The Park consists of a camping area with 16 camper sites, 3 tent sites, several picnic areas and a small stream and pond. An RV dump station, drinking water and pit toilets are available. Newly completed (2010) one mile hiking / 1.5 mile cross country ski trail are wonderful additions to this park. Hike the one mile Turkey Feather Nature trail which provides tree and plant identification in a wonderful setting adjacent to the Chippewa River. A level trail with boardwalks, easy to walk, except for one set of stairs, so not completely handicap accessible) A 1.5 mile cross country ski trail has been developed beside this hiking trail on the north side of Hwy 70 in this park, there is a connecting trail from the camping circle to the hiking/ski trail.
There is a trail connecting the parking area with the Tuscobia State Trail, which is a popular ATV, snowmobile and mountain bike trail. This trail is 74 miles long, running from Tuscobia (near Rice Lake) to the City of Park Falls on an old abandoned C & NW Railroad corridor.

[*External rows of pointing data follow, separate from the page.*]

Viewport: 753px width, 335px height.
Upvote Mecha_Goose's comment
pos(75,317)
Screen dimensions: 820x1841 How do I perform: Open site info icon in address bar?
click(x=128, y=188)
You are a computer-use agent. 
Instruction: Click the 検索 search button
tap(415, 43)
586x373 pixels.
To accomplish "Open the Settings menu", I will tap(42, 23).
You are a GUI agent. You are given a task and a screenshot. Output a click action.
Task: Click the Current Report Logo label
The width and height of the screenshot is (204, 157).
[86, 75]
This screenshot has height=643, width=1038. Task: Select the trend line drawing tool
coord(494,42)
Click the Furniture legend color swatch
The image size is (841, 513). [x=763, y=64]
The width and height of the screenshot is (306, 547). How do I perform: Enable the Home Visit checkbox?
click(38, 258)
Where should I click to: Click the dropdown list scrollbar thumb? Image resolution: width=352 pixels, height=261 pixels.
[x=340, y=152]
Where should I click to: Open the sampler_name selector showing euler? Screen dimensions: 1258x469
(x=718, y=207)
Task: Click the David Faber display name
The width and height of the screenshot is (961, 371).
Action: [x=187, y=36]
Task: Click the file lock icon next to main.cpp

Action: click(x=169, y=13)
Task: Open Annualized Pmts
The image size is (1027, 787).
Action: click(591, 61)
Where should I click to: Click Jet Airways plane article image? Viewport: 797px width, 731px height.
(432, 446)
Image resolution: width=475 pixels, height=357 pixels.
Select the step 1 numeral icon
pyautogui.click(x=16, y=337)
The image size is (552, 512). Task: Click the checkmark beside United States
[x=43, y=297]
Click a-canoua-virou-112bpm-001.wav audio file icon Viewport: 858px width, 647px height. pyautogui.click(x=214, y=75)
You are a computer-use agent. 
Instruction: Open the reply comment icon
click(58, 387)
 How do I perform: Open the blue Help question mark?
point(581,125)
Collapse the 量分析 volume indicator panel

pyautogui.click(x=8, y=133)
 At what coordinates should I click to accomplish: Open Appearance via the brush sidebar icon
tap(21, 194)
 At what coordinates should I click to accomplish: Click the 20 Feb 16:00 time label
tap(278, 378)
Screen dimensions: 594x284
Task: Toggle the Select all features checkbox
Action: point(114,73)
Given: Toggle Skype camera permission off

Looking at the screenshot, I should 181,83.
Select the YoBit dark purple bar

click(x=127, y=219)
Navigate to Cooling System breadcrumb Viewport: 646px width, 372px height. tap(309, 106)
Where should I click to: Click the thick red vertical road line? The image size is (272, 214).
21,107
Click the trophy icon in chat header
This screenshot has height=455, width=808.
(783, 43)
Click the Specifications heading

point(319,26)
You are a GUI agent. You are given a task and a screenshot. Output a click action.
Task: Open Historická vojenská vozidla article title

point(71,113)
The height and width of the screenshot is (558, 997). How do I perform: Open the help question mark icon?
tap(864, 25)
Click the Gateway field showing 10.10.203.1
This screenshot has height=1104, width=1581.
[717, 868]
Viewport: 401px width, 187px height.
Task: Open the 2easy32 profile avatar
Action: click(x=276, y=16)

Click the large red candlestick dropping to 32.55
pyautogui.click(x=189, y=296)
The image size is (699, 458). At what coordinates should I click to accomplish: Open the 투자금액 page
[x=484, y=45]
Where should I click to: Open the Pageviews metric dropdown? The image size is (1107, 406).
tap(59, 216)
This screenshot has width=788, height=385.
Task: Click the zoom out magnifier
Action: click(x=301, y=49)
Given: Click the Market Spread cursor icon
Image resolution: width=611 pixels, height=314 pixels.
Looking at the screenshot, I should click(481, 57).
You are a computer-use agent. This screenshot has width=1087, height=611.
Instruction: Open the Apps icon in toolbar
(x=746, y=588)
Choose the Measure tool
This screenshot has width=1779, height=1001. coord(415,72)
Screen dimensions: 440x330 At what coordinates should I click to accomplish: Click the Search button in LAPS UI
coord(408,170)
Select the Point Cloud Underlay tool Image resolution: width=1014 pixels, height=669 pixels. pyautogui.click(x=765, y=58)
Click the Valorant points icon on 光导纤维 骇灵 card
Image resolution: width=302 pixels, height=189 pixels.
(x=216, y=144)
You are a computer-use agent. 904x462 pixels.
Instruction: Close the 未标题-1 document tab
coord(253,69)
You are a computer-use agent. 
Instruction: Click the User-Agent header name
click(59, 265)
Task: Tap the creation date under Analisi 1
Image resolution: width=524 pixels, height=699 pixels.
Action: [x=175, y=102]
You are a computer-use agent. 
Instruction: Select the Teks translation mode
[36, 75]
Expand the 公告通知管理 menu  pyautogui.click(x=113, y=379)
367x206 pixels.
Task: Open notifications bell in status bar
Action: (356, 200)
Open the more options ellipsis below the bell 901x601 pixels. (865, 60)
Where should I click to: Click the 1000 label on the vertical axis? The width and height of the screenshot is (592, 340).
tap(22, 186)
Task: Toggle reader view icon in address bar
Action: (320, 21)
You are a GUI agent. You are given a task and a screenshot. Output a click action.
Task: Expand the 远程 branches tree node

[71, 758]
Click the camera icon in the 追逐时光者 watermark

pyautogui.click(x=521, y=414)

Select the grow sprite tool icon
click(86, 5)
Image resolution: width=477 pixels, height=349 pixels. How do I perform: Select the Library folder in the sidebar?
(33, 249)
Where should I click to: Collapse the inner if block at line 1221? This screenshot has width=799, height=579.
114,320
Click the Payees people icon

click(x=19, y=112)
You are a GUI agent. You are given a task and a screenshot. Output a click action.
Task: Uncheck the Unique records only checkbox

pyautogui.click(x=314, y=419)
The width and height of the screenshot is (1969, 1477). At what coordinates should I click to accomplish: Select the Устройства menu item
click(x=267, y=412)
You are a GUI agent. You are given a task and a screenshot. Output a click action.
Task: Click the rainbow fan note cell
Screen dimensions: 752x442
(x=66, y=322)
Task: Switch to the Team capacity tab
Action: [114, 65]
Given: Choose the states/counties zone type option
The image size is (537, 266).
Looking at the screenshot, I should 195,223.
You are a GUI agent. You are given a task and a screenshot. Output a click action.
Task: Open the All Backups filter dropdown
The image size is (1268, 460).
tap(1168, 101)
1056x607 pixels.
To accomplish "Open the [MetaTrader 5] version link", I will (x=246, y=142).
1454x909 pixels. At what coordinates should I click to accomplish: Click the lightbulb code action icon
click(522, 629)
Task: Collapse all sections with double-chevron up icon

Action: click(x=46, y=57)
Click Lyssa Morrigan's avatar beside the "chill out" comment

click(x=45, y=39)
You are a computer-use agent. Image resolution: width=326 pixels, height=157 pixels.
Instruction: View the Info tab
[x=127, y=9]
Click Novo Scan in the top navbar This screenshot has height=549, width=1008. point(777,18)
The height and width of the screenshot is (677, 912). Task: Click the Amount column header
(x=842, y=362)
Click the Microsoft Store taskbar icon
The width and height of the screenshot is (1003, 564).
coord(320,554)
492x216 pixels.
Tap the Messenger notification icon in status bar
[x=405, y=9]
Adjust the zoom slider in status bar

The trail is operated by the Wisconsin Department of Natural Resources as an ATV facility from April 15 to November 15 and as a snowmobile trail during the winter months. The Price County Part of the Trail is Closed November 15th – December 15th. The west parking lot of the Ojibwa Park is kept plowed during the winter for snowmobilers’ access.
Fishing and canoeing opportunities abound on the Chippewa River. The entire Park is designated as a wildlife refuge and is not open to hunting at any time.
The park is open for camping from the first of May to the last day of the regular gun deer hunting season (near the end of November). The campsites in the Park are available on a first come/ first serve basis. Each of the three non-electric sites has a $10.00 per night fee. Each of the twelve electric sites has a $15.00 per night fee.
There is a large stone pavilion in the Park that can be reserved for a $35 per day fee. The pavilion is often used for large groups, picnics, receptions, and other celebrations. If not reserved, the pavilion is open for public use.
Ojibwa Park was established in 1932 by a gift to the people of the State of Wisconsin from Mr. & Mrs. Robert W. Baird, Ojibwa Sales Co., and Northern States Power Company.
Ojibwa Roadside State Park was developed and operated by the Wisconsin Dept. of Natural Resources. In 1981, the Winter Area Lions Club assumed maintenance and operating responsibilities of the Park. In 1990, the ownership of the Park was transferred to the Township of Ojibwa.